▸ Work required: The required output is the exact run of lines from the one that contains "Click the ARES netlist transfer icon" to the end of the data, with every picture left out.

*** Materials provided ***

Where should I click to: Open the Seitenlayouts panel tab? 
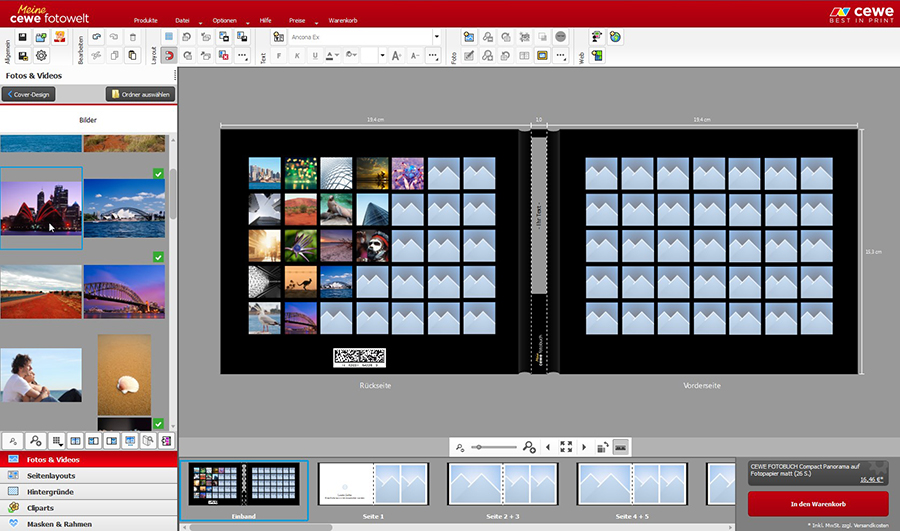pyautogui.click(x=50, y=475)
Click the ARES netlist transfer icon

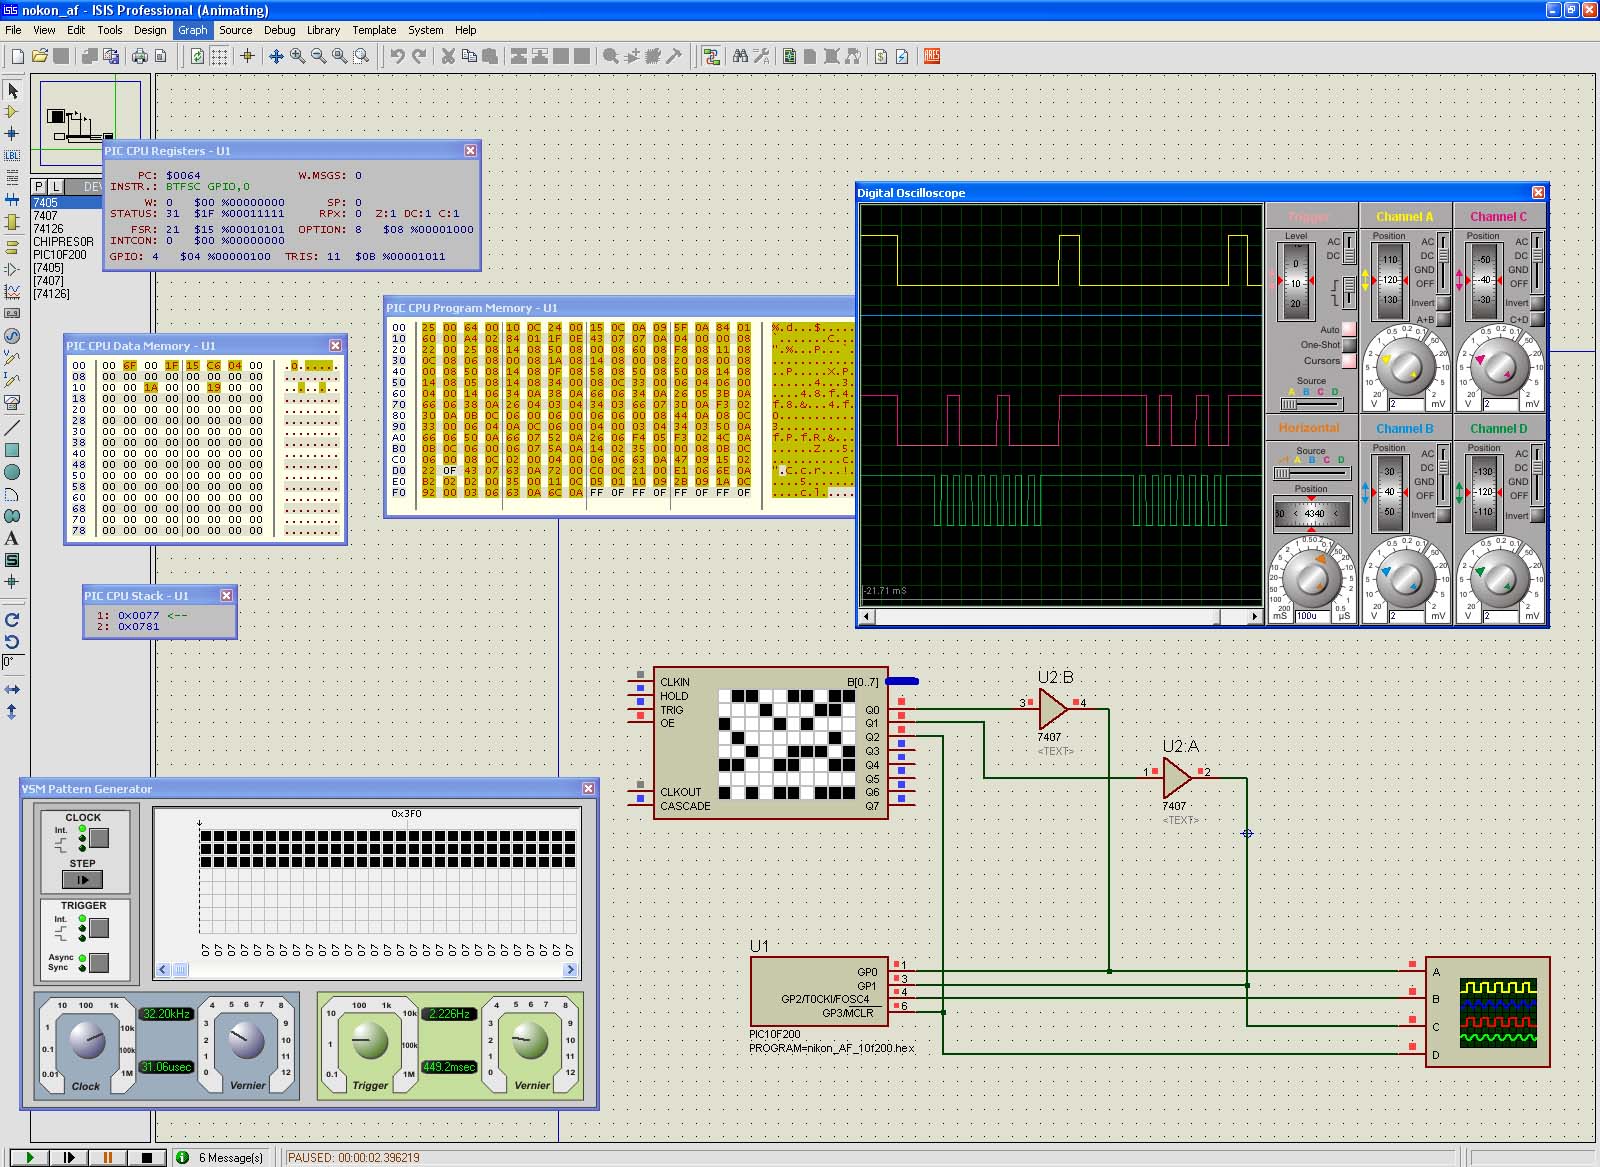pyautogui.click(x=932, y=56)
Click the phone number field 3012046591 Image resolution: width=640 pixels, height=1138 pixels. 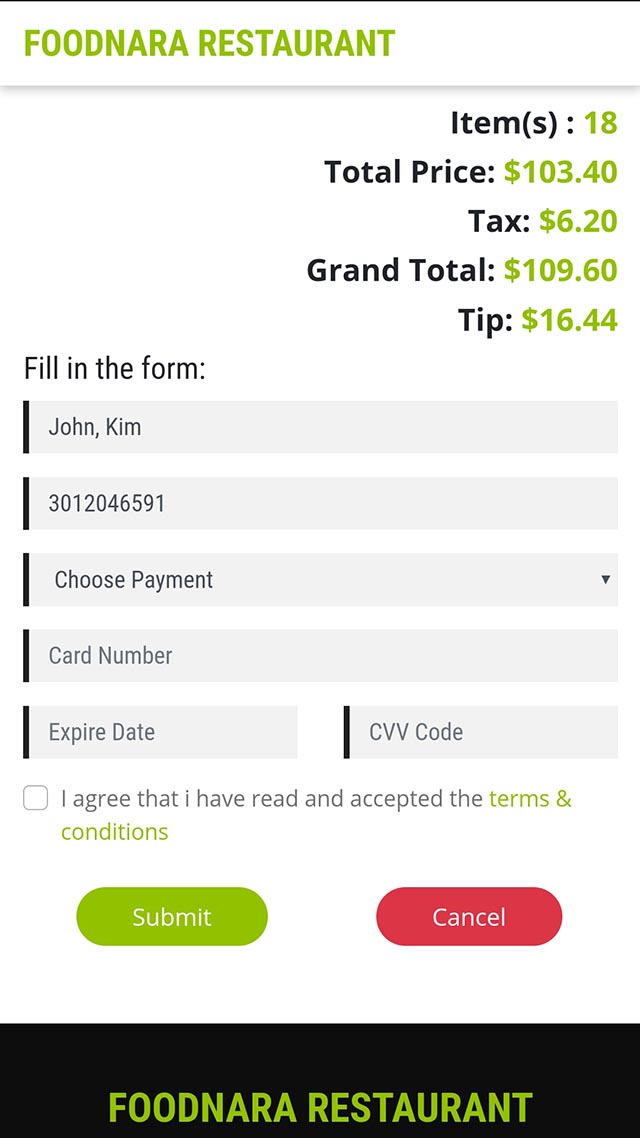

*** End of Materials provided ***

▸ Result:
Click the ARES netlist transfer icon

pyautogui.click(x=932, y=56)
Click the phone number field 3012046591 Image resolution: width=640 pixels, height=1138 pixels. 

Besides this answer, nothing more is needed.